Life as we know it: rethinking age, ageing and the life-course

Amy Barron is a lecturer in Social and Cultural Geography at the University of Manchester. She is interested in the lived experience of urban difference, inequalities, and social categories. She often explores these themes through the lenses of age, ageing, and the life course. Amidst profound demographic shifts and increasing demands for justice regarding generational and spatial inequalities, a key focus of Amy’s research is providing the conceptual and methodological tools, as well as a wealth of empirical evidence, to explore how specific places are shaped by and shape the variegated lived experiences of urban ageing.

Summary

How might we rethink age, ageing and the life-course, and why does this matter to life as we know it?
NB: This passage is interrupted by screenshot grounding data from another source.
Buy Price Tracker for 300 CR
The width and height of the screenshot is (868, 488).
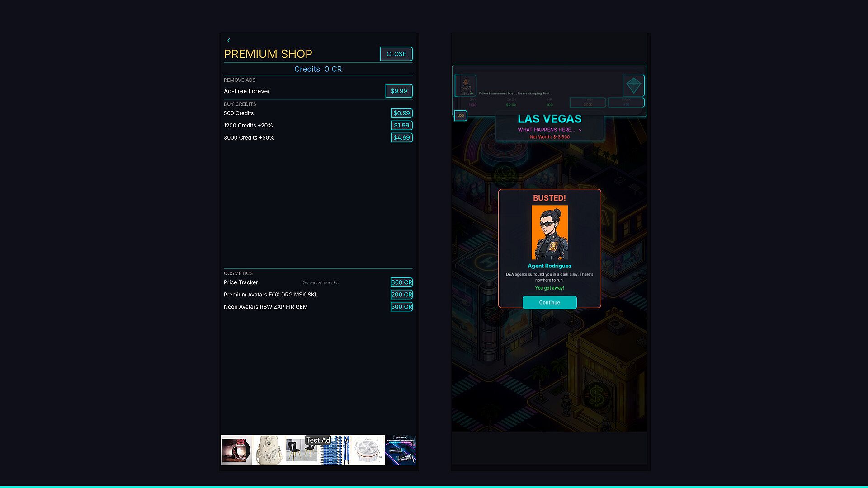click(x=401, y=282)
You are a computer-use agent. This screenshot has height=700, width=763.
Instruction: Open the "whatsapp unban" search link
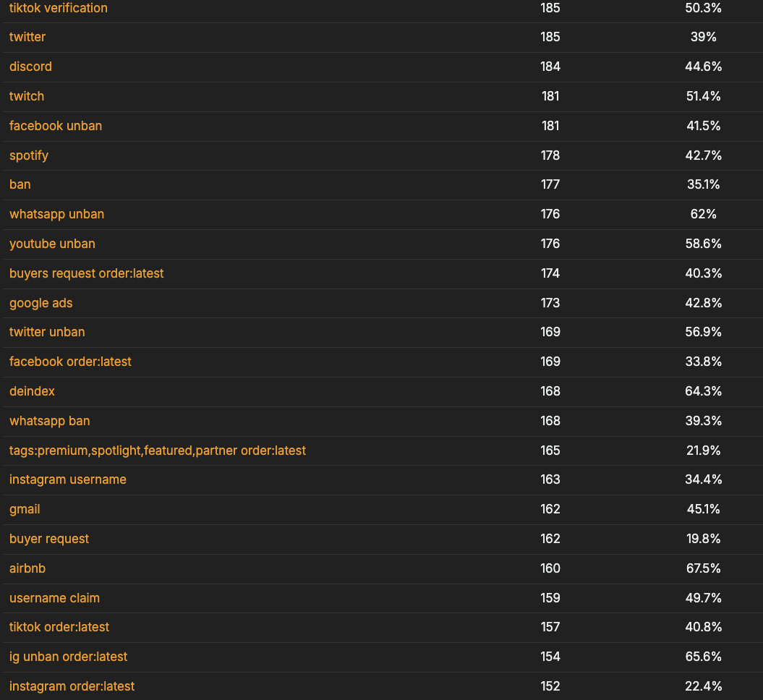pyautogui.click(x=56, y=214)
In this talk, Amy will explore this question, introducing more-than-representational approaches to the life course – a way of moving beyond chronological, linear models to better understand how the life course shapes, mediates, and is lived in the present.

Drawing on two strands of her research, Amy will first examine older age, considering how this category is not simply experienced but also quite literally takes place. She will then turn to her emerging work on middle-age, exploring what it means to think from and through the middle, rather than merely about it, and outlining a research agenda for the geographies of middle-aged lives.
Throughout, she will showcase a suite of creative, participatory methods that bring these questions to life and invite new ways of thinking about age and the life-course.

About

The lecture is part of the Open Urban Seminar Series, organised by the Department of Urban Studies and the Institute for studies in Malmö's history. The lecture will be held in English.